Online Learning and Perceptron Algorithm

We have talked about the learning paradigm where we feed a batch of training data to train a model. This is called batch learning. In this section, we think about the scenario where the model has to make prediction while it is continously learning on the go. This is called online learning.

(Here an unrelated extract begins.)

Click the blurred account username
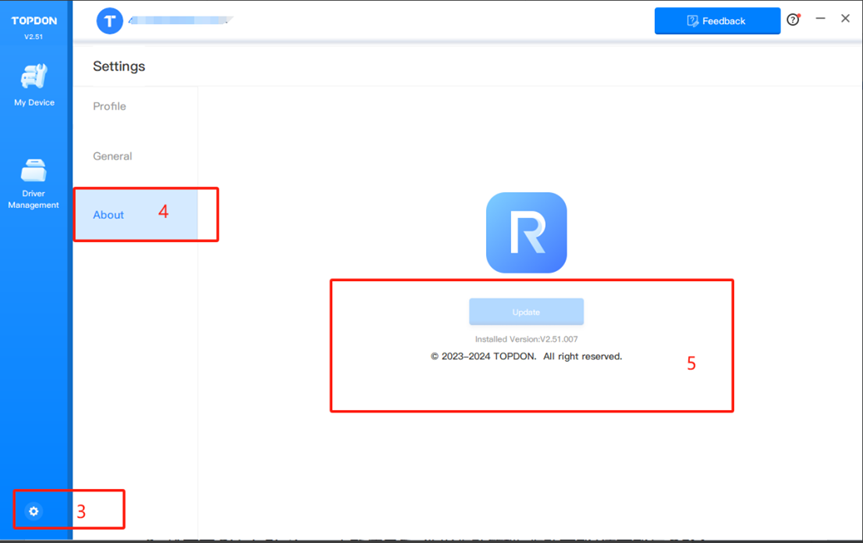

In this scenario, we have a sequnce of examples $(x^{(1)},y^{(1)}),(x^{(2)},y^{(2)}),\dots,(x^{(n)},y^{(n)})$. What online learning does is to first feed $x^{(1)}$ to the model and ask model to predict, and then show $y^{(1)}$ to the model to let the model perform learning process on it. We do this for one pair of training samples at a time. Eventually, we can come up with a model which has gone through the training dataset. What we are interested in is how many errors this model makes while in online learning process. This is heavily related to the knowledge from learning theory we have discussed before.

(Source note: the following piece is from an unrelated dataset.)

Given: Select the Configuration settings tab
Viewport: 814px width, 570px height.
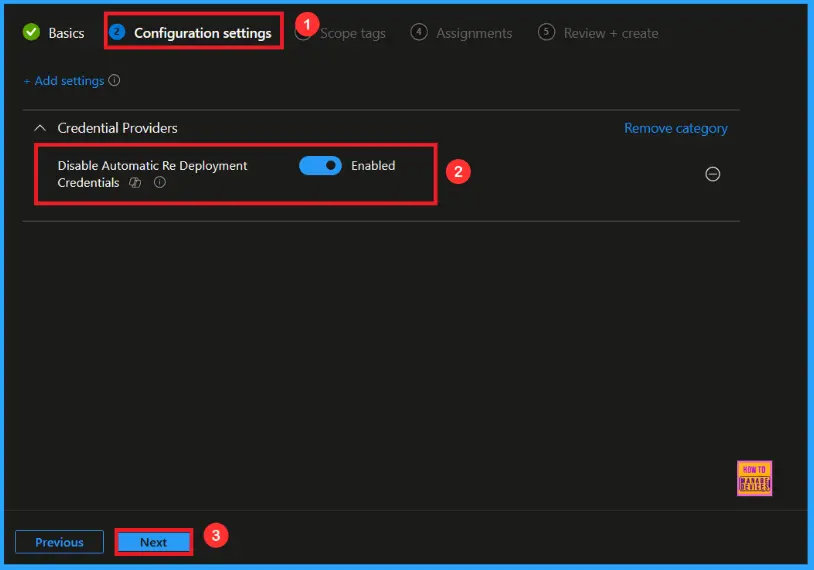Looking at the screenshot, I should click(x=202, y=33).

Now, we can take perceptron algorithm as an example. We define $y\in\{-1,1\}$ for the label classes. Perceptron algorithm makes prediction based on:

\[h_{\theta}(x) = g(\theta^{T}x)\]

where:

\[g(z) = \begin{cases} 1 \text{, if } z \geq 0 \\ -1 \text{, otherwise} \\ \end{cases}\]

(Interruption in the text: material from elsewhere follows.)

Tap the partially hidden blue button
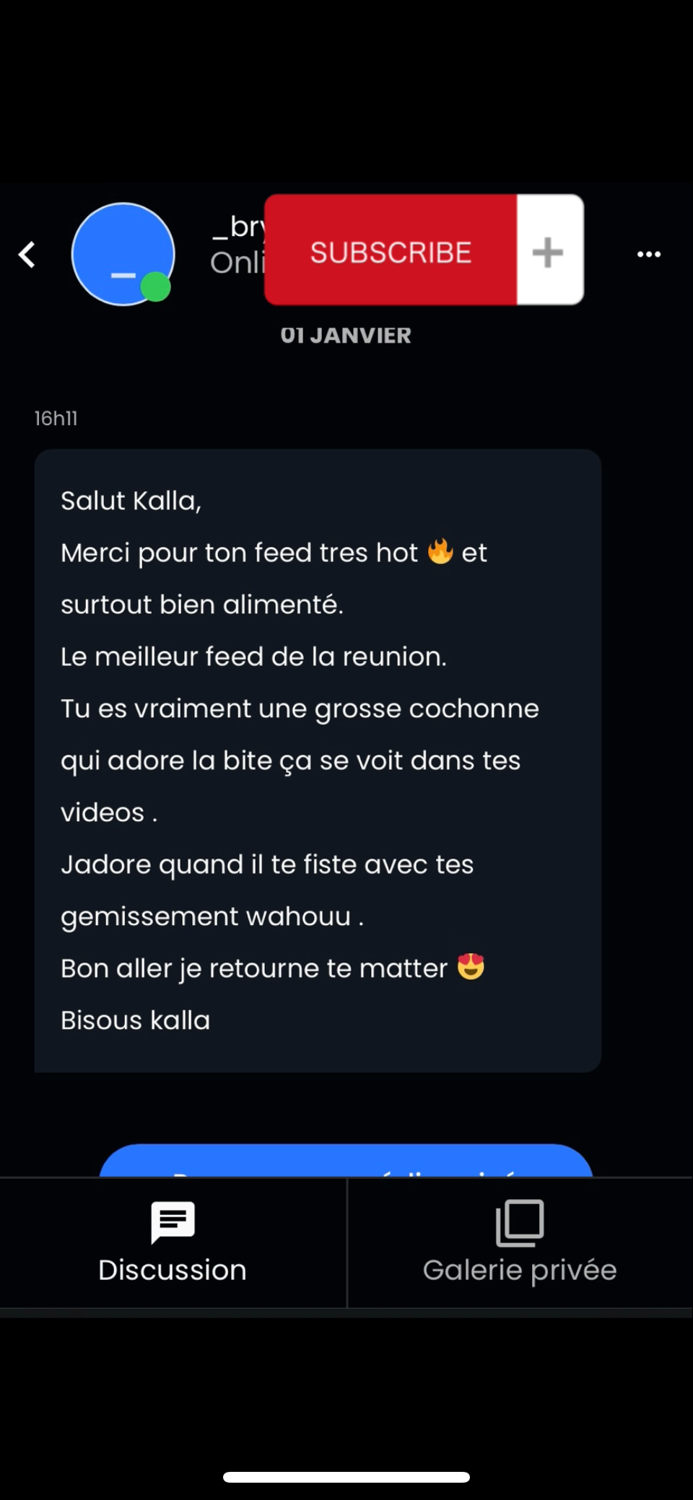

Then the model makes the update to its parameters as:

\[\theta_t = \theta_{t-1} + (h_{\theta}-y)x\]

We can see that if the prediction is correct, we make no change to the parameters. Then, we have the following theorem for the bound on the number of errors made in the online process.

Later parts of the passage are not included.